天天看点

python 配合正则表达式爬取网站日历信息

import time
import requests as rq
import re
def local():
    strtime=time.strftime('%Y-%m-%d %H:%M:%S',time.localtime())
    return strtime  
html=rq.get("https://wannianrili.51240.com")
# print(html.text)
q=r'<span class="wnrl_td_gl">(\d\d)</span>'
day=re.findall(q,html.text)
p=r'<div class="wnrl_k_you_id_wnrl_nongli">(.+?)</div>'
nongli=re.findall(p,html.text)
o=r'<span class="wnrl_xuanze_top_wenzi">\d\d\d\d.\d(\d.)?</span>'
month=re.findall(o,html.text)
s=r'<span class=(?:"wnrl_td_bzl wnrl_td_bzl_hong"|"wnrl_td_bzl"|"wnrl_td_bzl wnrl_td_bzl_lv")>(.+?)</span>'
jieri=re.findall(s,html.text)
text=""

→ **问题陈述**
把上面这段爬取网站日历信息的代码中，从“return strtime”开始、到“jieri=re.findall(s,html.text)”结束的部分一字不改地输出。

→ **给定记录**

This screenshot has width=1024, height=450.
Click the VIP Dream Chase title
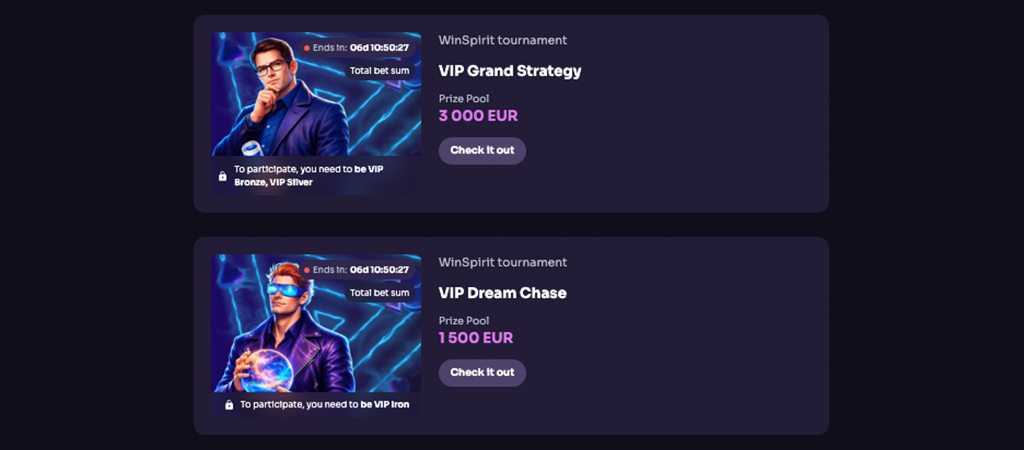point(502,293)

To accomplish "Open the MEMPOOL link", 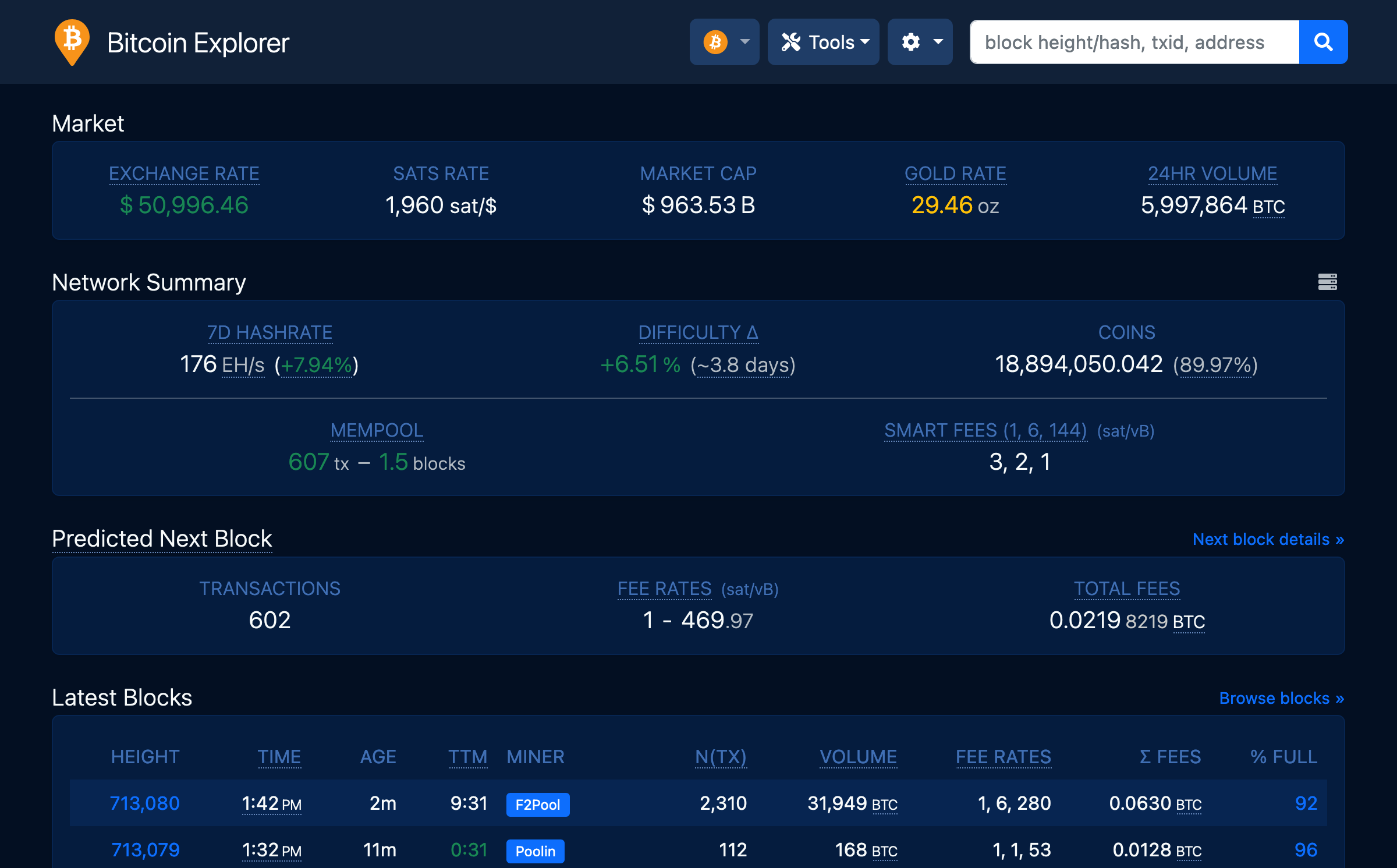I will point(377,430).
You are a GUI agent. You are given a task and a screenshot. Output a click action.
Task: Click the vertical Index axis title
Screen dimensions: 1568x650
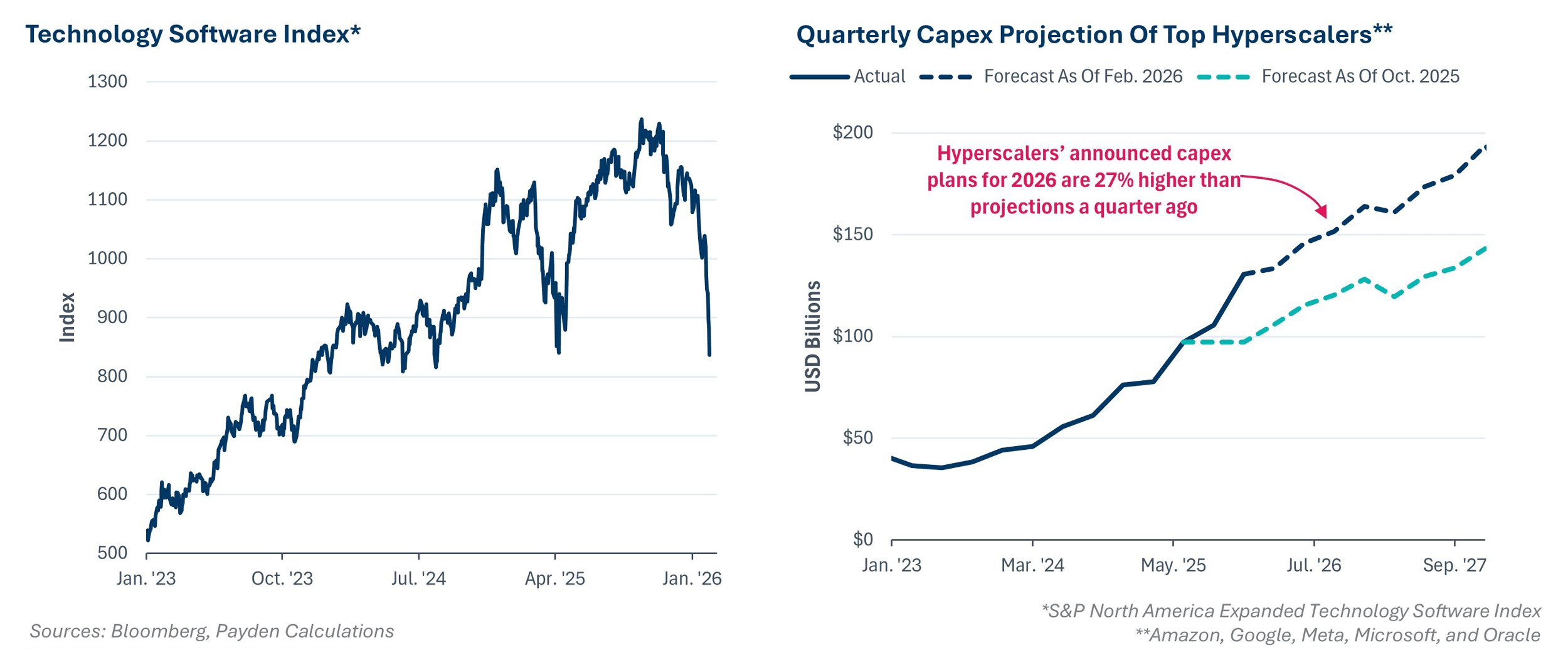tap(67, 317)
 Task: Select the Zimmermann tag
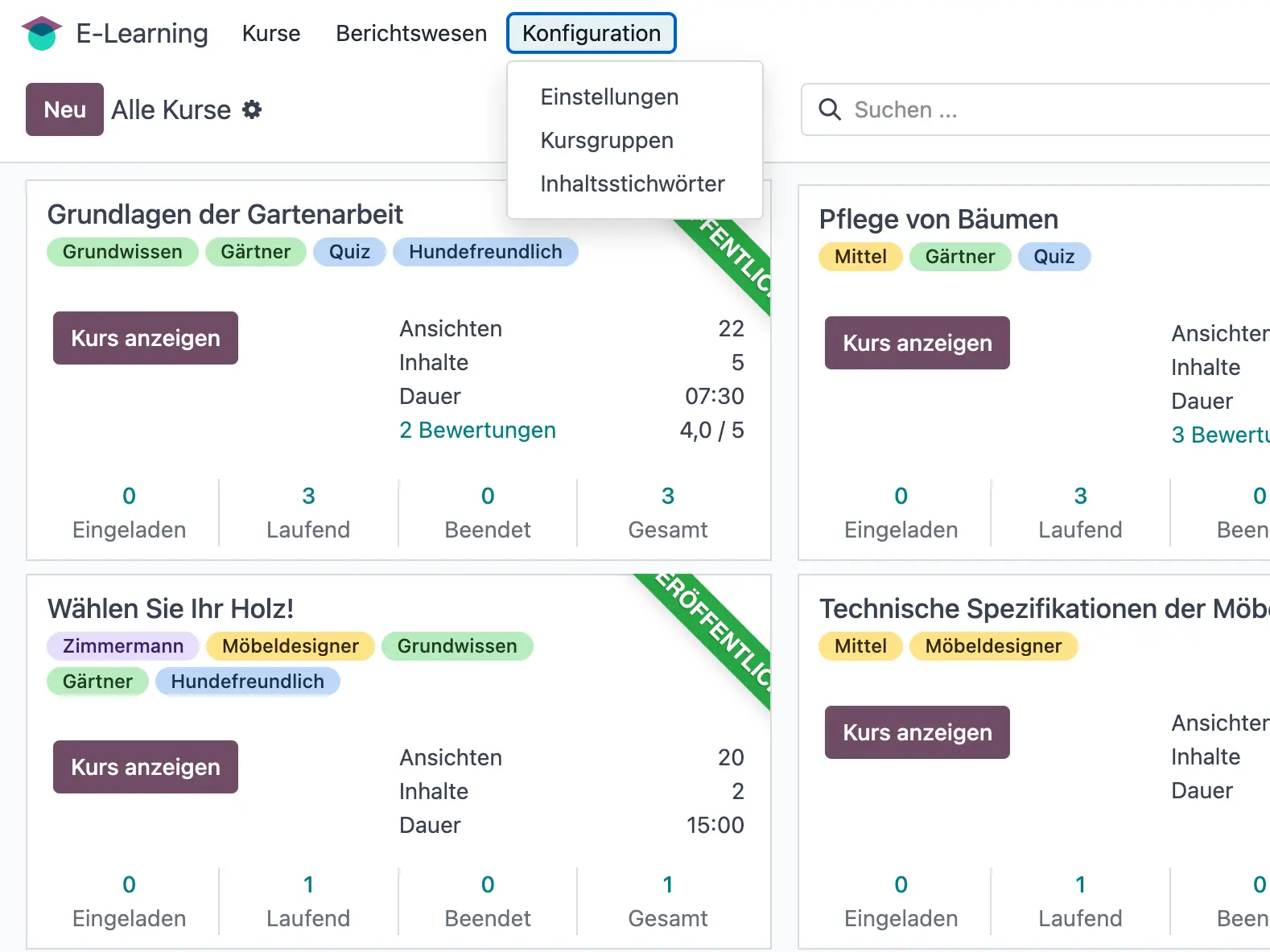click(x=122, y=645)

→ **完整解答**
return strtime  
html=rq.get("https://wannianrili.51240.com")
# print(html.text)
q=r'<span class="wnrl_td_gl">(\d\d)</span>'
day=re.findall(q,html.text)
p=r'<div class="wnrl_k_you_id_wnrl_nongli">(.+?)</div>'
nongli=re.findall(p,html.text)
o=r'<span class="wnrl_xuanze_top_wenzi">\d\d\d\d.\d(\d.)?</span>'
month=re.findall(o,html.text)
s=r'<span class=(?:"wnrl_td_bzl wnrl_td_bzl_hong"|"wnrl_td_bzl"|"wnrl_td_bzl wnrl_td_bzl_lv")>(.+?)</span>'
jieri=re.findall(s,html.text)